• [WHAT THE EXERCISE ASKS]: Can the data below be echoed back word for word?
=== Section Start ===
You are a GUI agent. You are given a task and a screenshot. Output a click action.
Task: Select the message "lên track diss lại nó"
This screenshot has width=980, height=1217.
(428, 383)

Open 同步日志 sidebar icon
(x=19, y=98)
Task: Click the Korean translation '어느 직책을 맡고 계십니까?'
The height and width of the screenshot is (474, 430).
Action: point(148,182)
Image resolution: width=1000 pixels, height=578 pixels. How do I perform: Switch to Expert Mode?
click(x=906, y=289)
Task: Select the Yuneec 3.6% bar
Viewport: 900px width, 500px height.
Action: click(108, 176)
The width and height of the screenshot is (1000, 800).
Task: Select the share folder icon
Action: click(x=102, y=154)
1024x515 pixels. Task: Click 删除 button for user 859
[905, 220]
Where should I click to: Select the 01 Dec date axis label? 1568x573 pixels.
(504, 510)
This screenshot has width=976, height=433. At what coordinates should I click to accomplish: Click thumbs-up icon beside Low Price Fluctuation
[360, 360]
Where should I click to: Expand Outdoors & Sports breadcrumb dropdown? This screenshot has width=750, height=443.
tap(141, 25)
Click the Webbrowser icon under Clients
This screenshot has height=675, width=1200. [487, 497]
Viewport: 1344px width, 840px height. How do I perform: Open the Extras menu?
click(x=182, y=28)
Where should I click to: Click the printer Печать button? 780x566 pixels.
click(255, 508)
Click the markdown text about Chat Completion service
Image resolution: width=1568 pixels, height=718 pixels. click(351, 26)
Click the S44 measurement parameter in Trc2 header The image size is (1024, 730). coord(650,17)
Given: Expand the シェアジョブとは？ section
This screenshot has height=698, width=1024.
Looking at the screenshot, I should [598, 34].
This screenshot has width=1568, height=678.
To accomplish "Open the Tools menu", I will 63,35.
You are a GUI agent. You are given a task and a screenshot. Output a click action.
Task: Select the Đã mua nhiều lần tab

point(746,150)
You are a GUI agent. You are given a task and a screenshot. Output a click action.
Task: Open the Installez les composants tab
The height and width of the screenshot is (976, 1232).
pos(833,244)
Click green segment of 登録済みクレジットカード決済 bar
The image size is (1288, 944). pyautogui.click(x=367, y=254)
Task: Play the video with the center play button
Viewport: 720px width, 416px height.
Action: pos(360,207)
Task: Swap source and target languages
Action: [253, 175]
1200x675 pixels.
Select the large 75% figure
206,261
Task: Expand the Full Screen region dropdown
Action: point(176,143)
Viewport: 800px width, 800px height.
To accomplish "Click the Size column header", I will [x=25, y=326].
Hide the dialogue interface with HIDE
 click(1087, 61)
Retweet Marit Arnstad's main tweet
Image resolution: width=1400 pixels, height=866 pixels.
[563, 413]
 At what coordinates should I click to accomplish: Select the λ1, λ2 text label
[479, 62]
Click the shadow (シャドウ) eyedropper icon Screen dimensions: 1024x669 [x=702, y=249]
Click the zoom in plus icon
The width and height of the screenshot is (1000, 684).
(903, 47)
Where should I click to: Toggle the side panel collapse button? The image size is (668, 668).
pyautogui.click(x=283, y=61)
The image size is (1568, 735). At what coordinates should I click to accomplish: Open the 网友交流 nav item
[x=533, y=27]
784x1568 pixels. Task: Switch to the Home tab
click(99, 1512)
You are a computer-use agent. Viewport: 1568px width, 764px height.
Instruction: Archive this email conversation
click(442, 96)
=== Section End ===
• [FINAL ANSWER]:
You are a GUI agent. You are given a task and a screenshot. Output a click action.
Task: Select the message "lên track diss lại nó"
This screenshot has width=980, height=1217.
(428, 383)

Open 同步日志 sidebar icon
(x=19, y=98)
Task: Click the Korean translation '어느 직책을 맡고 계십니까?'
The height and width of the screenshot is (474, 430).
Action: point(148,182)
Image resolution: width=1000 pixels, height=578 pixels. How do I perform: Switch to Expert Mode?
click(x=906, y=289)
Task: Select the Yuneec 3.6% bar
Viewport: 900px width, 500px height.
Action: click(108, 176)
The width and height of the screenshot is (1000, 800).
Task: Select the share folder icon
Action: click(x=102, y=154)
1024x515 pixels. Task: Click 删除 button for user 859
[905, 220]
Where should I click to: Select the 01 Dec date axis label? 1568x573 pixels.
(504, 510)
This screenshot has width=976, height=433. At what coordinates should I click to accomplish: Click thumbs-up icon beside Low Price Fluctuation
[360, 360]
Where should I click to: Expand Outdoors & Sports breadcrumb dropdown? This screenshot has width=750, height=443.
tap(141, 25)
Click the Webbrowser icon under Clients
This screenshot has height=675, width=1200. [487, 497]
Viewport: 1344px width, 840px height. How do I perform: Open the Extras menu?
click(x=182, y=28)
Where should I click to: Click the printer Печать button? 780x566 pixels.
click(255, 508)
Click the markdown text about Chat Completion service
Image resolution: width=1568 pixels, height=718 pixels. click(351, 26)
Click the S44 measurement parameter in Trc2 header The image size is (1024, 730). coord(650,17)
Given: Expand the シェアジョブとは？ section
This screenshot has height=698, width=1024.
Looking at the screenshot, I should [598, 34].
This screenshot has width=1568, height=678.
To accomplish "Open the Tools menu", I will 63,35.
You are a GUI agent. You are given a task and a screenshot. Output a click action.
Task: Select the Đã mua nhiều lần tab

point(746,150)
You are a GUI agent. You are given a task and a screenshot. Output a click action.
Task: Open the Installez les composants tab
The height and width of the screenshot is (976, 1232).
pos(833,244)
Click green segment of 登録済みクレジットカード決済 bar
The image size is (1288, 944). pyautogui.click(x=367, y=254)
Task: Play the video with the center play button
Viewport: 720px width, 416px height.
Action: pos(360,207)
Task: Swap source and target languages
Action: [253, 175]
1200x675 pixels.
Select the large 75% figure
206,261
Task: Expand the Full Screen region dropdown
Action: point(176,143)
Viewport: 800px width, 800px height.
To accomplish "Click the Size column header", I will [x=25, y=326].
Hide the dialogue interface with HIDE
 click(1087, 61)
Retweet Marit Arnstad's main tweet
Image resolution: width=1400 pixels, height=866 pixels.
[563, 413]
 At what coordinates should I click to accomplish: Select the λ1, λ2 text label
[479, 62]
Click the shadow (シャドウ) eyedropper icon Screen dimensions: 1024x669 [x=702, y=249]
Click the zoom in plus icon
The width and height of the screenshot is (1000, 684).
(903, 47)
Where should I click to: Toggle the side panel collapse button? The image size is (668, 668).
pyautogui.click(x=283, y=61)
The image size is (1568, 735). At what coordinates should I click to accomplish: Open the 网友交流 nav item
[x=533, y=27]
784x1568 pixels. Task: Switch to the Home tab
click(99, 1512)
You are a computer-use agent. Viewport: 1568px width, 764px height.
Instruction: Archive this email conversation
click(442, 96)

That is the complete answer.